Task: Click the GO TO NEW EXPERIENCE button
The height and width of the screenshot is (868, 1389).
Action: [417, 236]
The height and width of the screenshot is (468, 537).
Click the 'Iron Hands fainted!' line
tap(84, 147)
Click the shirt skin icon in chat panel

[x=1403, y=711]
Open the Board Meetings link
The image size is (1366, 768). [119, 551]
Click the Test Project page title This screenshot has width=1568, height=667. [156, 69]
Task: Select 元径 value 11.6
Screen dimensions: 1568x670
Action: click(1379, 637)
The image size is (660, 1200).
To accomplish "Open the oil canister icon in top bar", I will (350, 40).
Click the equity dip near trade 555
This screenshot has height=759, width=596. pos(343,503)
----------------------------------------
### Your assignment
Could you tally the lines of the listing above that contain the word "Task"? Give the number by itself.

### Result for this exercise
2